Newly admitted students interested in taking part in Bryn Mawr’s Stem in the Liberal Arts (STEMLA) Fellows program this summer have until May 15 to apply to be part of the program.
STEMLA was launched last summer and is a free interdisciplinary college-transition and mentorship program designed for limited income undergraduate students that have a stated interest in STEM.
The College has received a nearly $1.5 million grant from the National Science Foundation to fund the program, which can serve as many as 20 new students each year, and brought Kelsey Obringer on board at the start of this semester as the STEMLA coordinator.
“At the core of this program is fostering a sense of belonging in STEM fields through mentorship, exploration, and experimentation,” says Obringer. “These things, especially mentorship, were essential to my own college experience, so I am excited to be in a position where I can facilitate that.”
Caelin Foley '25 is among the initial group of fellows.
“I think often as first-generation or low-income students, there is a sense of anxiety about entering an educational experience where you're no longer surrounded by students from similar demographics and you are grappling with your own identities while also trying to succeed academically,” says Foley. “The STEMLA program addressed all of those issues.”
This year’s STEMLA fellows will be the first to take part in an in-person summer program (assuming COVID policies remain relatively unchanged).
The fellows spend four weeks on campus during the summer prior to their first year.

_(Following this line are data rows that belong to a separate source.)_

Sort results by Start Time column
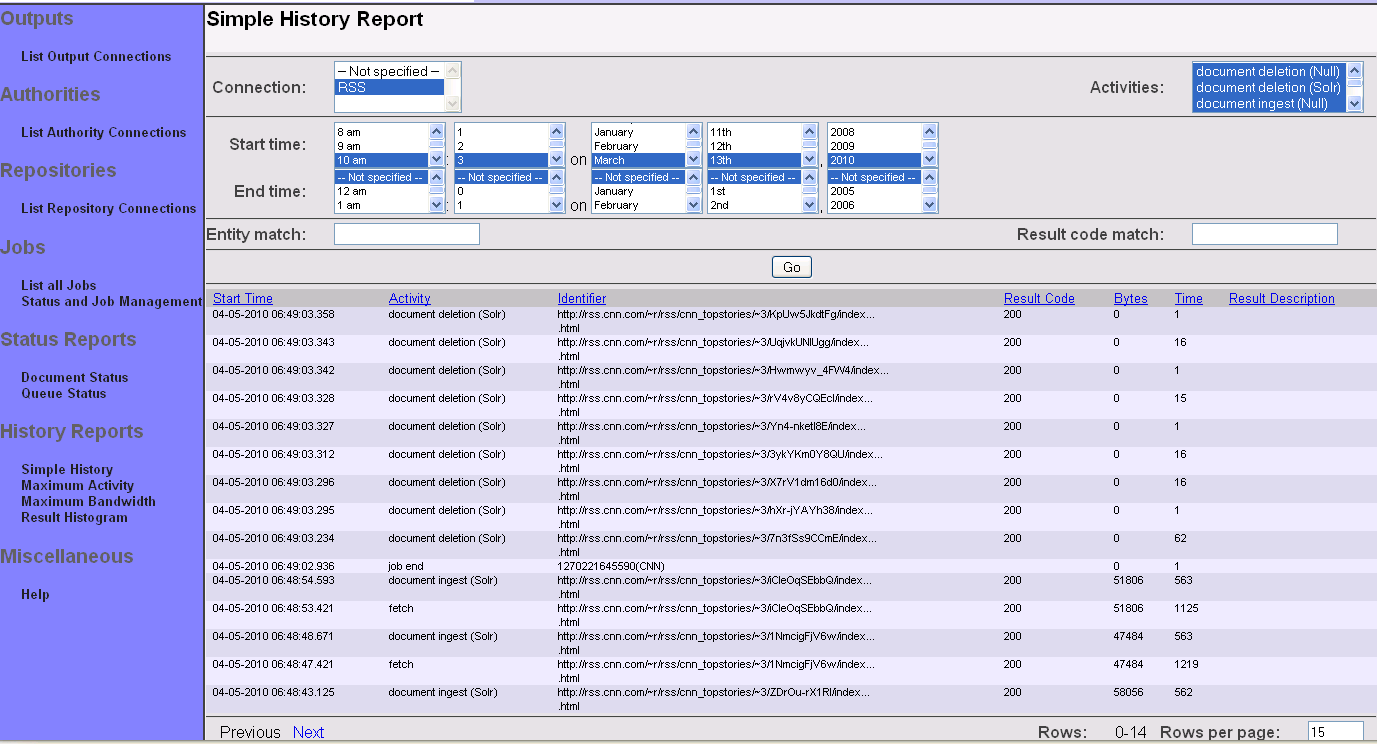[242, 298]
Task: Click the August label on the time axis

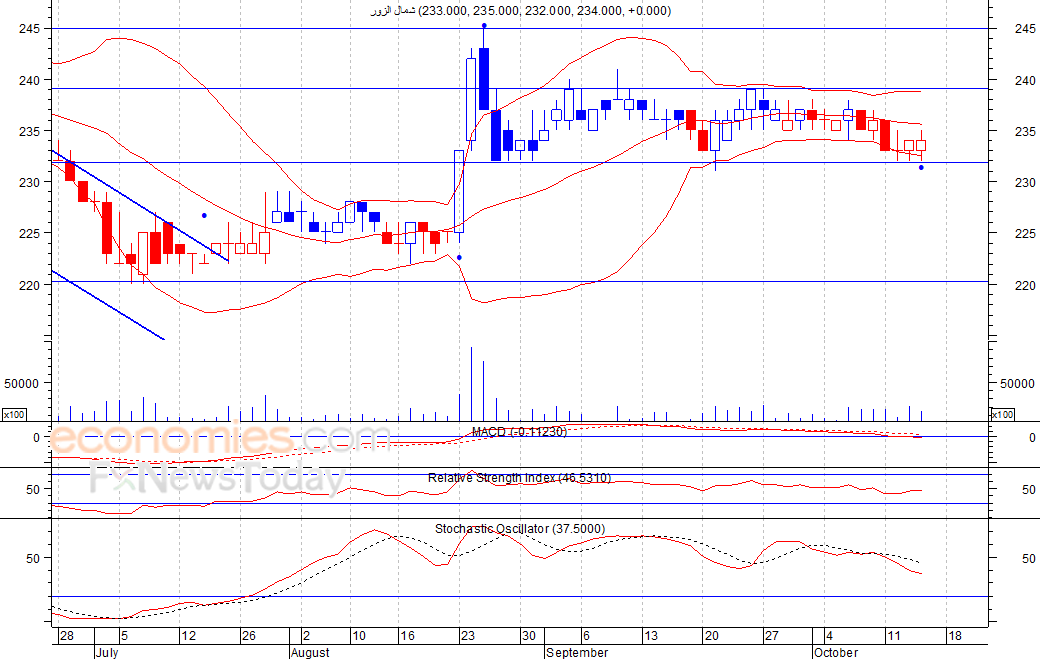Action: tap(310, 652)
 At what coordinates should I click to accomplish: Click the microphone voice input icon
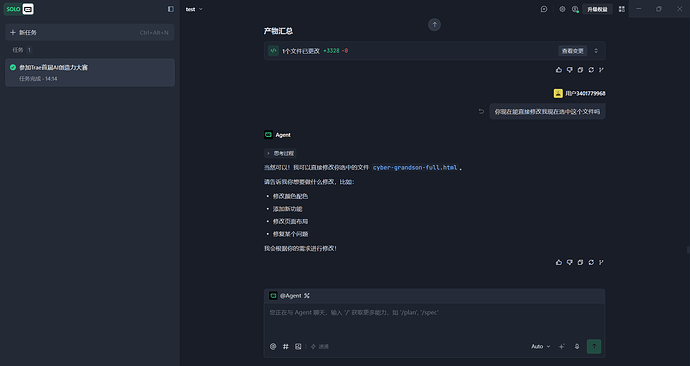[x=577, y=347]
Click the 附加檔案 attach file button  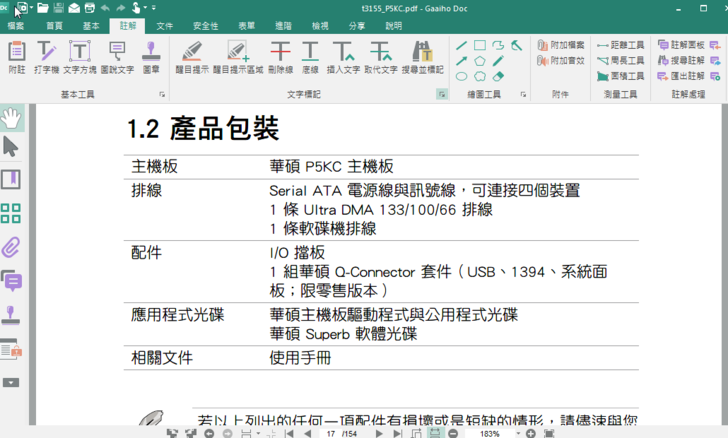pyautogui.click(x=560, y=45)
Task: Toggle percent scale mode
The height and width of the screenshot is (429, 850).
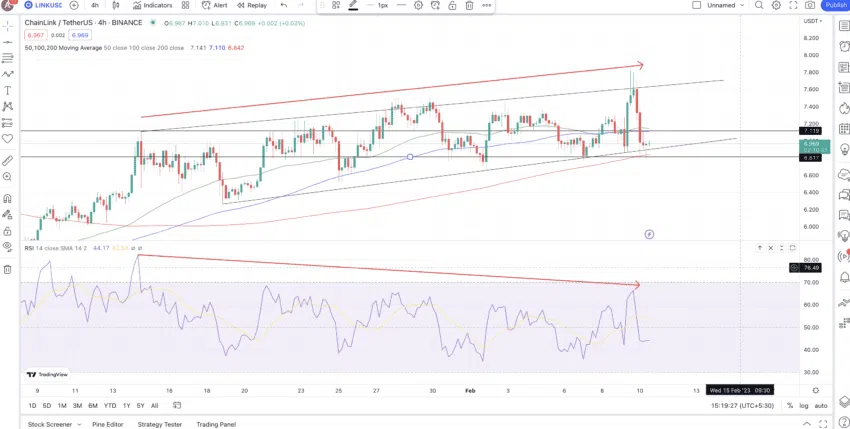Action: 790,406
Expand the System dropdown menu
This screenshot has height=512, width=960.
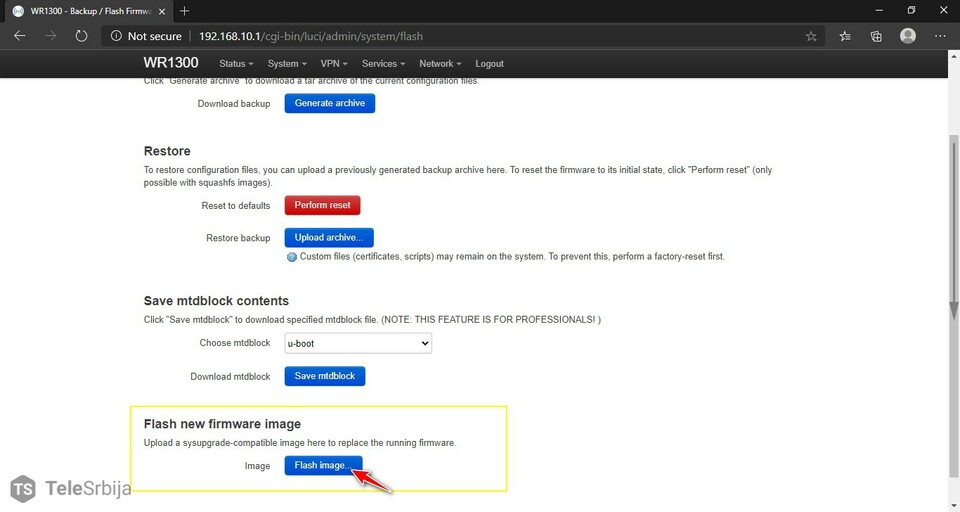pos(287,63)
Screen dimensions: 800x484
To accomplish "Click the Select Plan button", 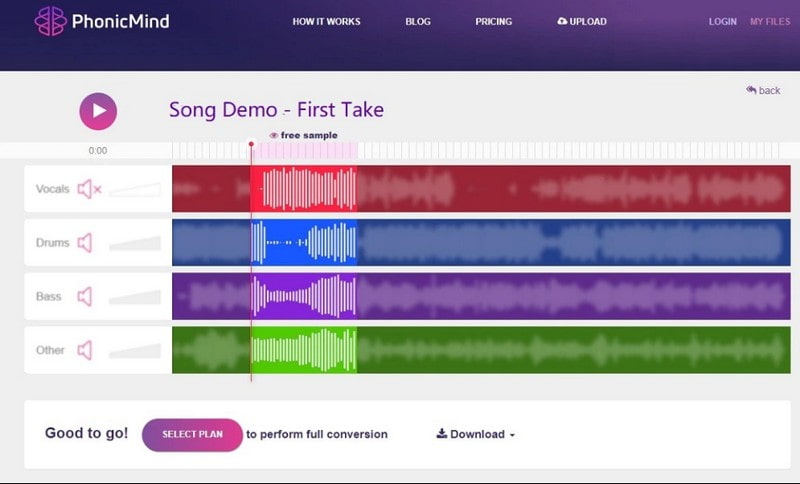I will tap(192, 434).
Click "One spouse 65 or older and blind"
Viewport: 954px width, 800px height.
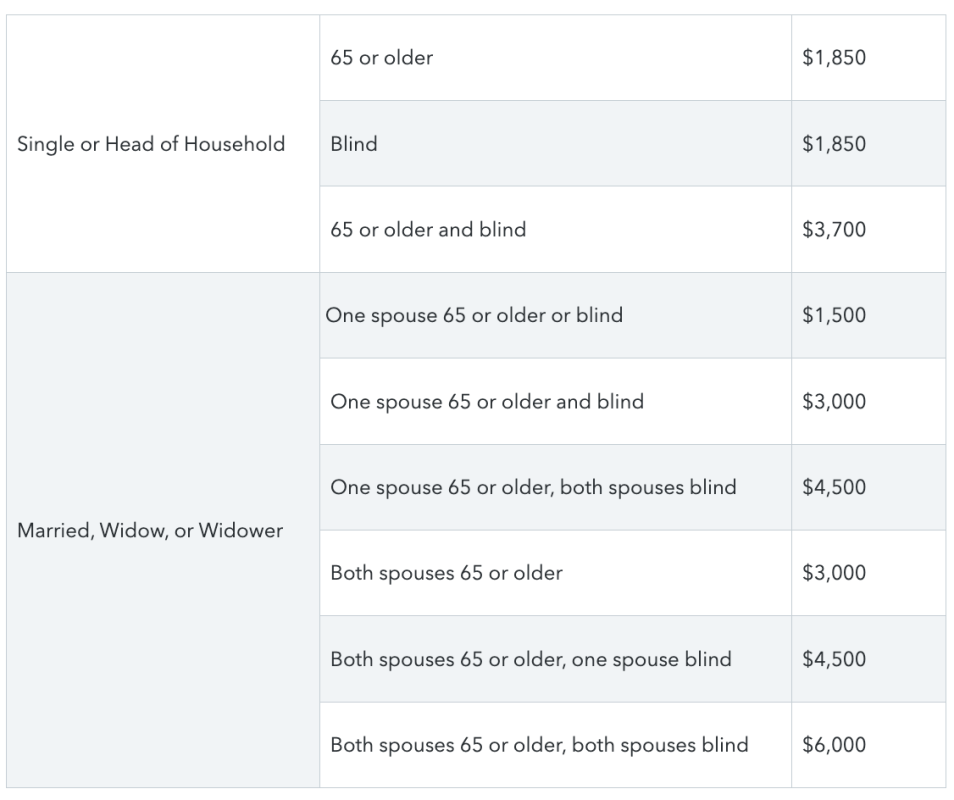click(555, 402)

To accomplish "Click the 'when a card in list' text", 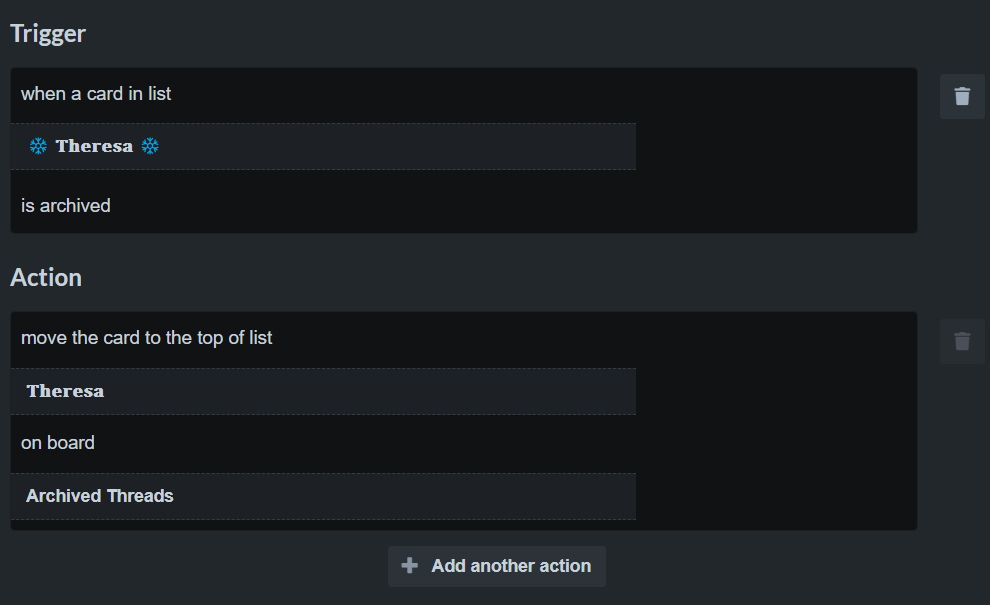I will pyautogui.click(x=96, y=94).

During that time, they participate in three courses for which they receive 1.5 credits. In addition to Quantitative Reasoning in STEM, fellows this year will take Geology of Energy and Extraction and Oil, Coal, Nuclear: Narrative Afterlives. Each student receives a stipend for their time on campus and a laptop.
The program continues in the first year when each fellow is matched with a faculty member and enrolled in a course that focuses on STEM career exploration and quantitative, graphical analysis, and scientific writing skills. There is also funding for fellows to attend conferences early in their academic career without the pressure of presenting and for some fellows to undertake paid lab work.
‘We continue to provide faculty mentorship and other opportunities during the sophomore year and throughout a fellow's time at Bryn Mawr and the hope is that by their junior year they’re right where they need to be in terms of doing research and understanding the options available in each discipline,” says Obringer.
Biology’s Jen Skirkanich serves as the program’s faculty director and has been a part of the program since its inception.
“The STEMLA Program uplifts each fellow’s personal interest in STEM as a valuable driver of success that allows them to grow and thrive in their chosen field,” says Skirkanich. “The program also provides mentorship, research opportunities, and a supportive STEM community experience that empowers each fellow to forge their own pathway through a STEM major at Bryn Mawr, and beyond.”